[Vision2020] President Nellis: You Owe Us (at least) Three More Years

lfalen lfalen at turbonet.com
Mon Mar 11 19:29:18 PDT 2013


Good riddance to Nellis. Maybe he will take Baker with him. Hire from within. Don Theophilius came up through the ranks and he was here for a long time.
Roger





-----Original Message-----
Subject: [Vision2020] President Nellis: You Owe Us (at least) Three More Years
From: "Nicholas Gier" 
To: vision2020 
Date: 03/11/13 20:39:00

Good Morning Visionaries,


It didn't take me too long to update some figures.  The average tenure has dropped from 8.5 years to 7; hence, the three years rather than five that I put in my White article.


This disruptive and expensive presidential merry-go-round must stop.


Nick


DEAR PRESIDENT NELLIS:
YOU OWE US ANOTHER THREE YEARS


          From 1986-2006 the tenure of an American university president increased from an average of 6.3 years to 8.5 years.  Since then it has gone back down to 7 years. By contrast, the terms of office of UI presidents are becoming shorter, and for former president Tim White and soon-to-leave Duane Nellis, alarmingly so.
Presidents Ernest Hartung and Richard Gibb remained in office 12 years, while Elizabeth Zinser and Robert Hoover were on campus for seven years.  White left after 4 years, and Nellis will match White's tenure when he leaves for Texas Tech this summer.
          The average tenure calculation obscures high turnover rates on other campuses. Eastern Michigan State has had four presidents in six years; Sierra Nevada College has had four presidents in 10 years; and Florida A&M has had two presidents in seven years. 
Since 1932 Texas Tech has had 16 presidents for an average of 5.6 years.  President Nellis said that he was going to retire at UI, but will he beat the odds and retire at Texas Tech instead?
Nellis' FY12 salary of $335,005 is 487 percent higher than Gibb's $57,115 in FY82, and Nellis held out a year until he got $40,000 more than White. When Hartung was president, he made three times that of new assistant professors, but Nellis'salary has risen to seven times that of new faculty.
Adjusted for inflation, average university presidential pay across the nation rose 35 percent from 1996-2006, while faculty salaries increased only five percent during the same period.
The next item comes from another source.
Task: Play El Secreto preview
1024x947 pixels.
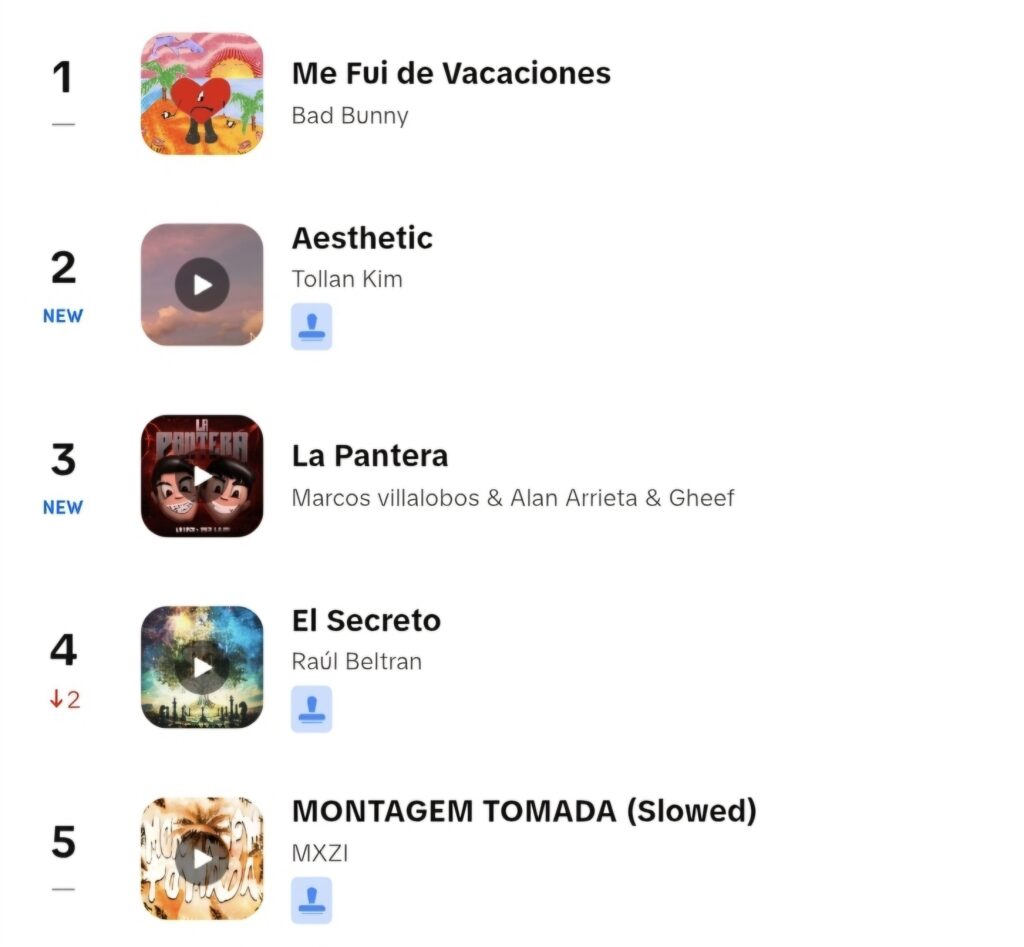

Last Year Nellis' salary stood at 141 out of 199 public university presidents, but UI full professors were 25 percent behind their peers in all Ph.D.-granting institutions.
          The tenure for academic deans is growing even shorter.  Studies reported in the Chronicle of Higher Education indicate an average of three to five years.  The former UI science and liberal arts deans each lasted only three years. 
These outside deans come with automatic tenure and negotiated step-down agreements with a mere 15 percent reduction in salary.  These huge salaries burden departmental budgets, and they also skew salary calculations for determining how far departments are behind their peers.
The new deans of science and liberal arts are not only competent but know the UI well and have deep roots in the community.  Studies show that the best CEOs are those who work their way up within their companies, so why doesn't the UI choose capable administrators already on campus to lead the university?
          When the faculty union complained about exploding dean salaries and costly searches, UI Provost Doug Baker acknowledged that it was, in contrast to faculty, a very competitive market with very high turnover.  Since 1982, UI dean's salaries have risen 280 percent while full professor pay has gone up 207 percent.  The Consumer Price Index for the same period is 226. 
          The departure of a university president, especially so soon after he has been hired, disrupts the lives of faculty and staff as they are forced to adjust to an interim administration.  The vast sums of money that are paid to "head hunters" and on interviews mean less money for academics and campus maintenance.  New presidents spend lots of time "learning the ropes," and they sometimes bring in new management teams that further disturb the efficient running of the university.
          Out of all the UI presidents that I've known, I can say that I had the best personal relationship with Tim White.  He has excellent interpersonal skills and he is the best listener of any administrator with whom I've had dealings.  Once he excused himself from a very important meeting to meet with me about retaliation against a staff member.
          When I published a similar column "President White: You Owe Us Five More Years" (the average tenure was then 8.5 years), I received a lot of criticism from faculty who thought that White had done a poor job.  My impression is that Nellis has had a much better record with both the faculty and the State Board of Education.
After 39 years of handling grievances for the faculty union, my main complaint is that the UI does a very poor job of personnel management.  The UI could have avoided some of the legal cases we won by simply following its own procedures and offering better personnel training for its deans and department chairs. 
I do hope that the next UI president is more attentive to these personnel matters. I also propose that the contract of any external candidate hired will contain a clause requiring 10 years of service.  Such a clause might not be necessary if an inside candidate-I can think of several outstanding choices-is hired.
UI Professor Emeritus Nick Gier is the President of the Idaho Federation of Teachers.